You'll know if you've followed LAB for a while that one of the most joyful parts of developing the recipes is getting to research the ingredients. Not only are they chosen for their flavour, but for their health benefits, too. I asked Claire, one of LAB's most devoted customers to have a look into the hardy herb and report back. Over to you Claire...
To be perfectly honest, up until now I had never thought of Rosemary in terms of anything other than culinary as it is very frequently added to meat and fish dishes; so to increase my awareness of the many health benefits of this wonderfully aromatic herb, and because it is being used alongside red grapefruit in this season’s Kefir, I would like to share with you a few of the reasons we are so excited about it:
My knowledge of this herb is that it is a very hardy member of the lavender family and grows prolifically in well-drained soil and is often planted alongside thyme. Therefore its floral fragrance provides a sense of nostalgia for anyone whose parents cultivated a herb garden or patch. The scent of Rosemary always reminds me of the family Sunday Roast when lamb was that week’s joint as I would stab the joint deeply all over and poke in slices of garlic with a sprig of Rosemary before seasoning and popping into the oven. Only yesterday I was at my daughter’s for Easter Sunday and it was so comforting to watch her do the same thing exactly when she was roasting the lamb.
What I didn’t know until today, was how Rosemary is used in herbal and holistic medicine and that when we add it either internally or externally, there are many ways in which we are helping to combat some health issues. For instance, did you know that amongst many other things:
· Rosemary is a powerful antioxidant.

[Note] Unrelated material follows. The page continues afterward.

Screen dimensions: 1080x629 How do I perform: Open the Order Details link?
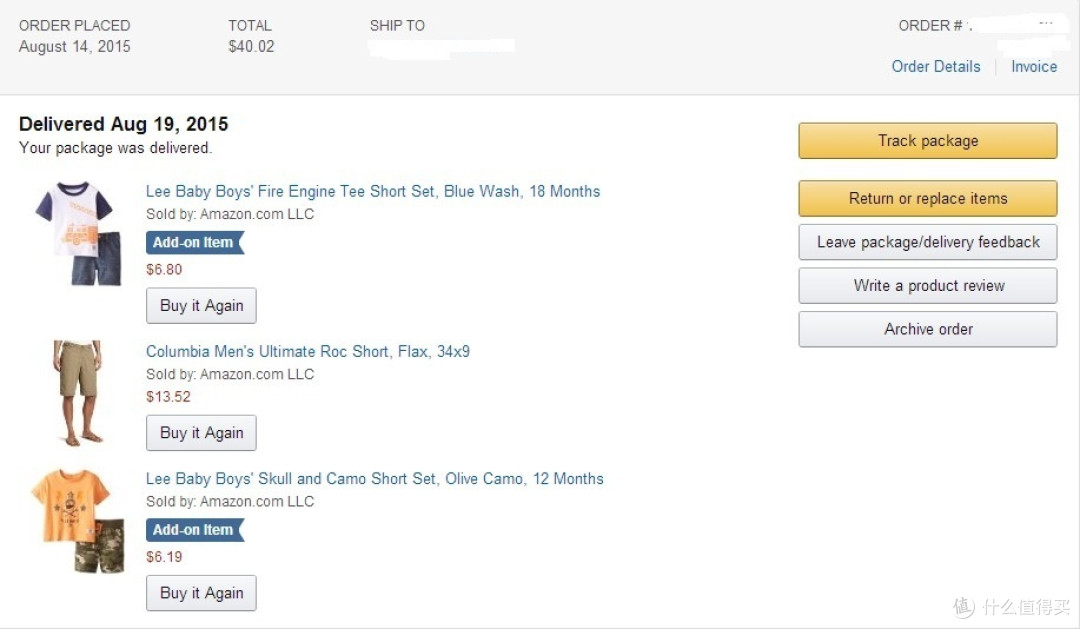(935, 66)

Its properties also have anti-bacterial, anti-fungal, anti-viral and anti-inflammatory benefits and have even been shown to ease allergies ~ a good reason to increase your intake during the hay fever season!
· Rosemary is a good source of fibre and vitamins A, B & E, copper, potassium, magnesium, manganese, calcium and iron.

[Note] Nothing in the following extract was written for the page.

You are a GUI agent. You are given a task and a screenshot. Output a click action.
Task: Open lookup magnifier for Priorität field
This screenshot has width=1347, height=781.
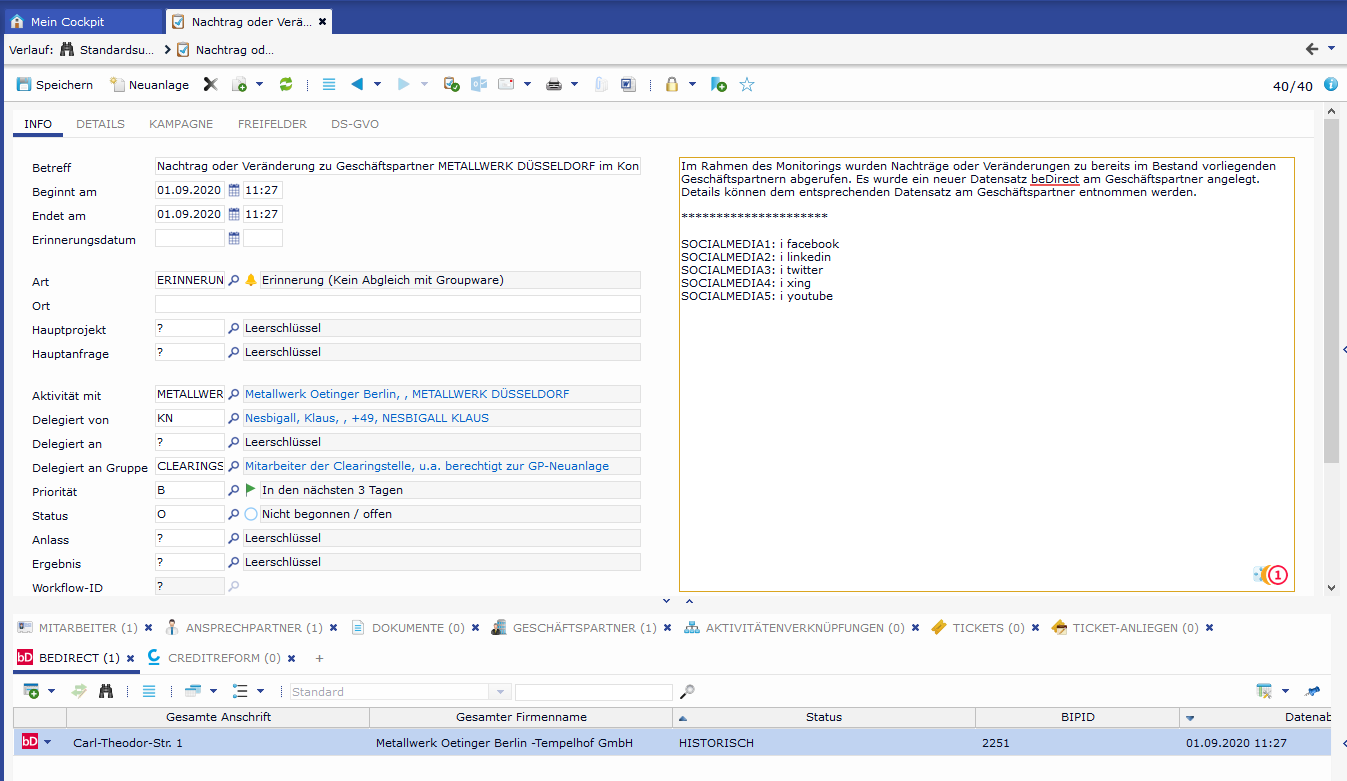[x=234, y=490]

· The best thing I have discovered about Rosemary today is that not only does its intake improve memory and concentration, but current research into Alzheimer’s disease has shown, although a cure for the disease is not yet on the horizon, that two compounds of Rosemary, namely rosmarinic acid and carnosic acid, have been found to enhance the production of nerve protein structures responsible for the survival and repair of nerve cells and to protect brain cells from plaque ~ now considered to be one of the main causes of Alzheimer’s disease.
It would be impossible to list all the benefits of Rosemary in this blog, but for now, just try rubbing a leaf between your thumb and forefinger some time; and then inhale deeply. I always find it gives me an incredible sense of well-being and comfort.